Ma il punto focale della questione, anche davanti a queste situazioni ritorna a farsi vivido: non è possibile prevedere il futuro. Seppur le condizioni dei futuri genitori non sono raccomandabili, con che responsabilità si assumono l’impegno di decidere e di immaginare la vita che potrà avere il loro potenziale figlio? Le dinamiche della vita sono imprevedibili, non possono essere previste o programmate: ci sono infatti molti casi di persone che, nascendo in un contesto familiare disastroso, hanno vissuto la loro infanzia in istituti, in conventi o in condizioni di miseria, ma che poi, nella vita, sono riuscite a riscattarsi divenendo qualcuno che contasse. Perché dunque decidere per una vita futura, che , seppur le prospettive iniziali non siano delle più favorevoli, potrebbero poi prendere una strada positiva (pensiamo alla strada delle adozioni, famiglie benestanti pronte a regalare tanto amore ). Ma qui, scatta un senso poi egoistico: meglio rinunciare completamente e non dare l’esistenza, piuttosto che portarlo in grembo per 9 mesi e poi separarsene.
Ciò vorrebbe dire condannarsi ad una vita di rimpianti, pensando sempre a quel figlio chissà dove e dunque un peso insostenibile, “se non posso averlo io non lo avrà nessuno”. La situazione sopra descritta, è sicuramente una delle situazioni che possono motivare la maturazione di una tale scelta. Ma in realtà molti aborti vengono praticati anche da donne assolutamente in condizioni normali, magari single, in carriera, che hanno una vita lavorativa e sociale attiva e dunque non ragazzine spaventate e senza l’appoggio di una famiglia. E qui, scatta invece la questione egoistica: in questo caso si tratta di decidere se una gravidanza possa o meno intralciare la propria vita, la propria carriera, le proprie prospettive ed i propri sogni. Qui dunque la questione è molto diversa: non si tratta più di preoccuparsi sul potenziale futuro di chi si porta in grembo ma si tratta di decidere sulle cose che nuociono al proprio futuro.

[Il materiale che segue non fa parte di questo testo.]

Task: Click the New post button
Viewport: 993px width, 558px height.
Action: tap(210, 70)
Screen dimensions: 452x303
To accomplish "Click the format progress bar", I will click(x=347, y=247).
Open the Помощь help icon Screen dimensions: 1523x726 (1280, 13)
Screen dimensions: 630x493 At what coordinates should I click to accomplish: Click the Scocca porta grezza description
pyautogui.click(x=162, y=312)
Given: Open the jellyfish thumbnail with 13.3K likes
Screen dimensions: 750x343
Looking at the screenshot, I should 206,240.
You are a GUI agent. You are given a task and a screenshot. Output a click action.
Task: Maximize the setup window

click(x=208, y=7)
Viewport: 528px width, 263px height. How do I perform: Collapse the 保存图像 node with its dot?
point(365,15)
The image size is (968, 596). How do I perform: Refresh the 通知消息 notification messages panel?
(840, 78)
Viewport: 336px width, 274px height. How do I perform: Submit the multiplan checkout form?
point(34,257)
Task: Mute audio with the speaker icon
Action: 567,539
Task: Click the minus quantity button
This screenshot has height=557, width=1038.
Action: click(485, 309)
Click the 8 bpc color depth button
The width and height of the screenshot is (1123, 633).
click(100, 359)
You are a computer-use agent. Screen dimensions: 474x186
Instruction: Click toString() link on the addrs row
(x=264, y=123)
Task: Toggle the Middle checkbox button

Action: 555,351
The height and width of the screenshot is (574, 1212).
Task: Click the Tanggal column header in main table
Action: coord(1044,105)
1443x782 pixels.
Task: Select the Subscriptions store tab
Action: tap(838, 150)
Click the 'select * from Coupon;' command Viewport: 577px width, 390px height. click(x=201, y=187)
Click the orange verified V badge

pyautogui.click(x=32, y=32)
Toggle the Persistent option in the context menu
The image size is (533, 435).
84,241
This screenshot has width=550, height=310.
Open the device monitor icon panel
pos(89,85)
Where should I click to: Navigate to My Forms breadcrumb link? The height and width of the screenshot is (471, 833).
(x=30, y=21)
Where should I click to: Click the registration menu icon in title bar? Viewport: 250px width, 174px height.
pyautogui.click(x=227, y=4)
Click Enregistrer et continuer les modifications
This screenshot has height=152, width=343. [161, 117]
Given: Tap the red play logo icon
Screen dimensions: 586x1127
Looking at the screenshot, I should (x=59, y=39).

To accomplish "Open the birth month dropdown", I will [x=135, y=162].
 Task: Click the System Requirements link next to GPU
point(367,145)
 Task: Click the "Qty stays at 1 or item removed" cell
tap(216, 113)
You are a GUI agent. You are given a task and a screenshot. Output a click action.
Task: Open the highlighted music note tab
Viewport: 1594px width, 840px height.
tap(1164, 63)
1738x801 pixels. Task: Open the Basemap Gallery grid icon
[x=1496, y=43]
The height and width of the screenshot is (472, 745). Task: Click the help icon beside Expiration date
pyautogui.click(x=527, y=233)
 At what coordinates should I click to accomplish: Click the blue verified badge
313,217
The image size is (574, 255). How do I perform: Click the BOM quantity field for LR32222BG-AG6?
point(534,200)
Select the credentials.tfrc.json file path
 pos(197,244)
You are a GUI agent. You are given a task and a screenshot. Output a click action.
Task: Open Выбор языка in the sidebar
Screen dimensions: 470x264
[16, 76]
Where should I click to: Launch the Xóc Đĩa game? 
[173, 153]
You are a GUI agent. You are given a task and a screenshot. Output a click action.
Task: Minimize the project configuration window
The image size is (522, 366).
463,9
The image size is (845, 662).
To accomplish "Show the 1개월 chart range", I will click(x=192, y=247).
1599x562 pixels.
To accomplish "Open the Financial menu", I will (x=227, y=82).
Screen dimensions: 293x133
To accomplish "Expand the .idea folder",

I possibili scenari e fattori che si intersecano dinnanzi ad una scelta simile sono milioni tale per cui, una scelta del genere non sarà mai facile per nessuna e a ci si augura di non ritrovarsi mai ad affrontarla. A questo punto, verrebbe dunque da dire “prevenire è meglio che curare”. Se si è consapevoli che la drammaticità di un dubbio simile causa stress e traumi psicologici nella donna, dovrebbe essere essa stessa ad essere consapevole di non doversi mai ritrovare davanti a quel bivio: per cui, davvero, basta poco. Di metodi contraccettivi ormai ne esistono in gran quantità. Basta poco per evitare di trovarsi dinnanzi a questo dubbio lancinante che cambia drasticamente la vita di una donna, qualunque strada essa intenda percorrere.